The English-speaking world has changed enormously since the OED was first conceived by British philologists in 1857. A large proportion of today’s English speakers can be found not in Britain and North America, but in Asia, where millions of people use English as a second language, especially in postcolonial nations such as India, Hong Kong, Singapore and the Philippines. In this lecture, we will consider what we can learn about the constantly evolving role of English in these relatively new Anglophone communities by examining how they have been represented in the OED at various points in the dictionary’s long history.

I will also discuss the changes that have been implemented in the OED’s editorial policy to remove its Britocentric bias in favour of a more inclusive, pluricentric stance, as well as the OED’s continuing efforts to cover a wider range of lexical innovations from Asian varieties of English that more accurately reflect the way that the language is being adapted to suit the communicative needs of its speakers in the region. These will be demonstrated through revised and new entries for Asian lexical items included in the OED’s recent and upcoming quarterly updates.


Dr. Danica Salazar is Consultant Editor on World Englishes for the Oxford English Dictionary. Prior to working at Oxford University Press, she was the Mellon Postdoctoral Fellow in English Language Lexicography at the English Faculty of the University of Oxford.
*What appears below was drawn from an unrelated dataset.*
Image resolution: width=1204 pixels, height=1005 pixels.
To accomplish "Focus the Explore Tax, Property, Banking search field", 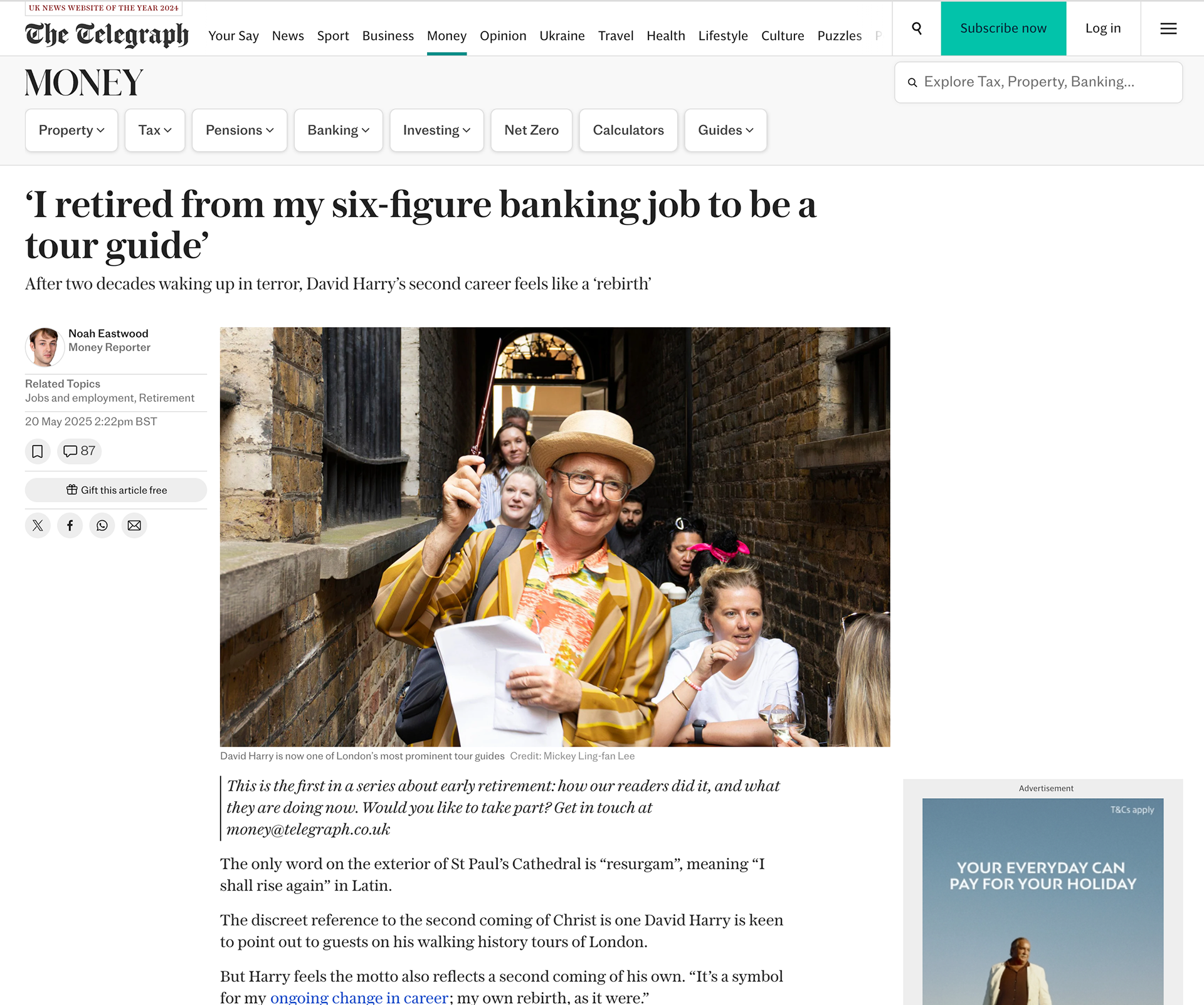I will [x=1038, y=82].
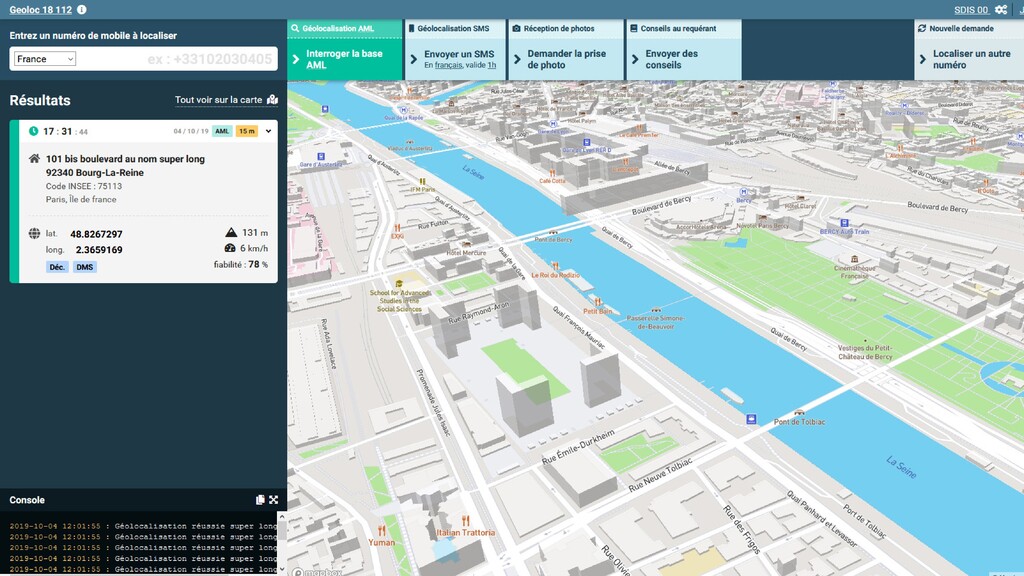The image size is (1024, 576).
Task: Click the AML badge on the result
Action: pos(222,131)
She holds a PhD in Applied Linguistics from the University of Barcelona, an MA in Teaching Spanish as a Foreign Language from the University of Salamanca and a BA in European Languages,  magna cum laude, from the University of the Philippines-Diliman. She publishes and lectures regularly on lexicography, phraseology, World Englishes and Spanish- and English-language teaching. Dr Salazar is the author of Lexical Bundles in Native and Non-native Scientific Writing (2014) and co-editor of Biomedical English: A Corpus-based Approach (2013).